People will say that if we criticize them, they might leave the faith altogether—better we should be warm and embracing. Others will quote Halacha until their faces turn blue, while me? All I have is my common sense. I'm no rabbi. But if I didn't know a thing about Ivanka and Jared and ran into them at a party, what would tell me they are Jewish, let alone orthodox?
But if I were to say that, then readers would jump down my throat telling me that orthodox isn't a look. That there are all sorts of ways to be orthodox. And I'll be left looking rigid and unkind and judgmental when all I want to say is:
"You had a chance. You could have been this wonderful example for your people. You could have been orthodox out loud and proud, not just by giving lip service to hanging out with your family on Shabbos but by wearing the trappings of orthodoxy, you know, the fringes, the skullcap, the um, sleeves."

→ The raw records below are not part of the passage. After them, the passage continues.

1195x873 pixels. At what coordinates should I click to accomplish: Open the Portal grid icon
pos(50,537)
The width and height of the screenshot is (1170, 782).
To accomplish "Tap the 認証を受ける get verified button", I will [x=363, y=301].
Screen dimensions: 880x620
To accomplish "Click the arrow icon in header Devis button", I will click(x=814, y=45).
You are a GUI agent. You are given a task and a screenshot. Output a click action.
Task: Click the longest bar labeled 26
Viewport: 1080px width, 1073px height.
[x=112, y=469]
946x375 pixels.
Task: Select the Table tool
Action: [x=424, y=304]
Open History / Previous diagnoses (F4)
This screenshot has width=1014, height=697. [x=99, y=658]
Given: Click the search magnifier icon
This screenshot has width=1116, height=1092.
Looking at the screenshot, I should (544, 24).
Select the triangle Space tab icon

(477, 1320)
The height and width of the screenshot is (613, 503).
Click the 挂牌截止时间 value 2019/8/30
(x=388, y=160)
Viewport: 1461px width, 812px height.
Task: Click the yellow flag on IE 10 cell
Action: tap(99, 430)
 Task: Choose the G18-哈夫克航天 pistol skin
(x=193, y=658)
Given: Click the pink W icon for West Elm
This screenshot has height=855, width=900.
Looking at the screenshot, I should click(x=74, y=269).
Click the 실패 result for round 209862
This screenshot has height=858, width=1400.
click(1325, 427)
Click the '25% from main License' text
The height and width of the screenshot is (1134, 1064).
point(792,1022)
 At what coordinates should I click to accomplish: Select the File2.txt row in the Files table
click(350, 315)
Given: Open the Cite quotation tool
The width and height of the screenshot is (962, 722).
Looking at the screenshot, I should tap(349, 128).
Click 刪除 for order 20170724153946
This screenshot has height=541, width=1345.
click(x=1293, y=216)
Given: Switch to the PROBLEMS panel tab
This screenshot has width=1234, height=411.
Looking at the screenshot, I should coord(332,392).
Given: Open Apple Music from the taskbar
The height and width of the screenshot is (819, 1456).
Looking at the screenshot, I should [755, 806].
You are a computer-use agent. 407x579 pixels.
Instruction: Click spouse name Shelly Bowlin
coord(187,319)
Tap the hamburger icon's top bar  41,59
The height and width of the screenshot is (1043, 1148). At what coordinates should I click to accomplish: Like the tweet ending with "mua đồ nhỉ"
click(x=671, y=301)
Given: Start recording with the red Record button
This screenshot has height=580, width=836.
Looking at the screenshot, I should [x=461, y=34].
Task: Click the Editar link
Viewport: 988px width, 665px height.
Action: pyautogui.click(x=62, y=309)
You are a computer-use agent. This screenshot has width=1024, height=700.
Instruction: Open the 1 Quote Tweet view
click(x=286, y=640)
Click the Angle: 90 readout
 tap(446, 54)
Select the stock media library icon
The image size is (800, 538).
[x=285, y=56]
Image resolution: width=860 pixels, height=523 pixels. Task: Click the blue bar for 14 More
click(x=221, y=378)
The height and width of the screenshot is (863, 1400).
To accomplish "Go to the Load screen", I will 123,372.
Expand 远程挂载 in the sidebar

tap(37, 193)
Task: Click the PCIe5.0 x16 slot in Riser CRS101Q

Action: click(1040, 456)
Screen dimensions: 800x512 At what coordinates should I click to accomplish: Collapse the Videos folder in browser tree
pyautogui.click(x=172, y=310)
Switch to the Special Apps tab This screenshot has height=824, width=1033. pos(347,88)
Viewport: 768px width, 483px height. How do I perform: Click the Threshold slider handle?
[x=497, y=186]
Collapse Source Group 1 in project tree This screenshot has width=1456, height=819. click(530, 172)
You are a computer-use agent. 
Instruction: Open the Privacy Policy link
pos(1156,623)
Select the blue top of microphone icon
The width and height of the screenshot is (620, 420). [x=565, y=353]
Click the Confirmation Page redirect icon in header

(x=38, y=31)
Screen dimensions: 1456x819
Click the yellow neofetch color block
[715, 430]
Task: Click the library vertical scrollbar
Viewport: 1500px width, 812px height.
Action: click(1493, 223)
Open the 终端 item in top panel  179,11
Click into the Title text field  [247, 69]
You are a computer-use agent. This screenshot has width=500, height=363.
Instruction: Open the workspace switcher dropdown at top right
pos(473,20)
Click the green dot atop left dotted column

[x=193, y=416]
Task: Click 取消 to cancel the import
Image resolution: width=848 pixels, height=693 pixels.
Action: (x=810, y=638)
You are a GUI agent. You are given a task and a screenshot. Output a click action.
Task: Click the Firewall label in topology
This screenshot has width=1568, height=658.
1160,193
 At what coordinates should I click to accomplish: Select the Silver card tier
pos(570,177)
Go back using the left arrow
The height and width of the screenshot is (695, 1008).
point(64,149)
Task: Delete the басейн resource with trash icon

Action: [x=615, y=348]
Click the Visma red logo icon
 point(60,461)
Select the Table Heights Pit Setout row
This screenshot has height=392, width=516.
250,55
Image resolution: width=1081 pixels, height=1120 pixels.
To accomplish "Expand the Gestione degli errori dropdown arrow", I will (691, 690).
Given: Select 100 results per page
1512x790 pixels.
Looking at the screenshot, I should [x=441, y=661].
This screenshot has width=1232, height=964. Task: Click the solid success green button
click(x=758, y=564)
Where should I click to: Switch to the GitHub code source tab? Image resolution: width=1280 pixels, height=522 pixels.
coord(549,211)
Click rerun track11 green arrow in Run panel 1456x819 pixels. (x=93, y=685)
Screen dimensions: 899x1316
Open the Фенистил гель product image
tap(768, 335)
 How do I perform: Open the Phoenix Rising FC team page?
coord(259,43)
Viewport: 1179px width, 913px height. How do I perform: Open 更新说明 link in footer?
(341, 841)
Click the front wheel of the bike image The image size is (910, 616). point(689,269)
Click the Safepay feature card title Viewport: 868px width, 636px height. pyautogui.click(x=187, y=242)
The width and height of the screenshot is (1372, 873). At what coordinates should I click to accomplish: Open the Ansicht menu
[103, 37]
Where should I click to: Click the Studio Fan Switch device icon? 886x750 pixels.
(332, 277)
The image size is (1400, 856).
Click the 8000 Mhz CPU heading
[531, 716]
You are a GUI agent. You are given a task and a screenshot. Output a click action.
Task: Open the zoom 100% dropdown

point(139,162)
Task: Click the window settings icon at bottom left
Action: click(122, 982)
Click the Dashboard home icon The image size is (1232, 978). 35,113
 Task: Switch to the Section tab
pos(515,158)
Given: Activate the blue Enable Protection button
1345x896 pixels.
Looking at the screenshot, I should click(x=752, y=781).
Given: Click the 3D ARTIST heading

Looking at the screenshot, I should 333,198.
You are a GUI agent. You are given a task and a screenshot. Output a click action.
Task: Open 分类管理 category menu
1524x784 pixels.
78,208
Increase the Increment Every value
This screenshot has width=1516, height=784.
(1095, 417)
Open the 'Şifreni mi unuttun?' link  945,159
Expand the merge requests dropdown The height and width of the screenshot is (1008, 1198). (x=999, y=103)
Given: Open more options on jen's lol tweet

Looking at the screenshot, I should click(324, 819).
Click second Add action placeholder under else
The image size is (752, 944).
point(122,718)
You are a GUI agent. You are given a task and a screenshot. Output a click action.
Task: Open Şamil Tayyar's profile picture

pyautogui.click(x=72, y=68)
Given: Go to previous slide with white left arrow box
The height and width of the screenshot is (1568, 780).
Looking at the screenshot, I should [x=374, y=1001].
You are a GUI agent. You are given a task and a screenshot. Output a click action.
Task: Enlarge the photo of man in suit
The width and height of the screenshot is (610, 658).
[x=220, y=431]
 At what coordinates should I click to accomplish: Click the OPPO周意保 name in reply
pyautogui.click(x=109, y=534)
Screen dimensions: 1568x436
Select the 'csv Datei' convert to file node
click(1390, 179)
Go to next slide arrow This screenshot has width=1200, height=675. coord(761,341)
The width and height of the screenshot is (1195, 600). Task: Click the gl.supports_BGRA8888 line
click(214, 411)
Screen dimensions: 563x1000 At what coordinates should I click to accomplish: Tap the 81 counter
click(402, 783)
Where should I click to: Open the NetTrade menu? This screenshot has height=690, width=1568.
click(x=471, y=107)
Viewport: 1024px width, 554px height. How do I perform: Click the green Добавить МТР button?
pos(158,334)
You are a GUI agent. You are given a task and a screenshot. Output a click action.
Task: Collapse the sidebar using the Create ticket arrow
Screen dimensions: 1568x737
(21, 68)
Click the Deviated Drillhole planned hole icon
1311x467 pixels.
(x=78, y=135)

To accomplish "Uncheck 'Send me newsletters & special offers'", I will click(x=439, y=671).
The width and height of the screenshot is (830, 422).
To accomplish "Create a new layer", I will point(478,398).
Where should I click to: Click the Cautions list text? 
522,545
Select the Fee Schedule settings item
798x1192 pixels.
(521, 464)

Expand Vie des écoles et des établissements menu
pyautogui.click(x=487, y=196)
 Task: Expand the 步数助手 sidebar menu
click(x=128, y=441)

But if I say that, then people will say, but a rabbi said it was pikuach nefesh, saving a life, for them to ride in a car. A rabbi said they are karov l'malchut close to the kingdom, and therefore they must do what they must do to fit in so they can ultimately help their people in ways we cannot foretell.
And then I'll be left saying, "Okay, okay, but just think what an opportunity they had. What if they hadn't asked a question and had just stayed home, or slept over somewhere close by, or had the ball postponed until after Shabbos. Would it really not have been well received? Would they really have jeopardized something by doing so? And would the negative impact of that really have been greater. Would they really have been putting their lives in danger? Our lives in danger here in Israel?"
But you know: who wants to walk into a minefield, be called judgmental, blind, unkind to converts, ignorant of Halacha, intolerant, and so forth and so on.
So I'm not really sure what to write about this week. So many stories, so little time.
Maybe I should just pack it in and call it a day.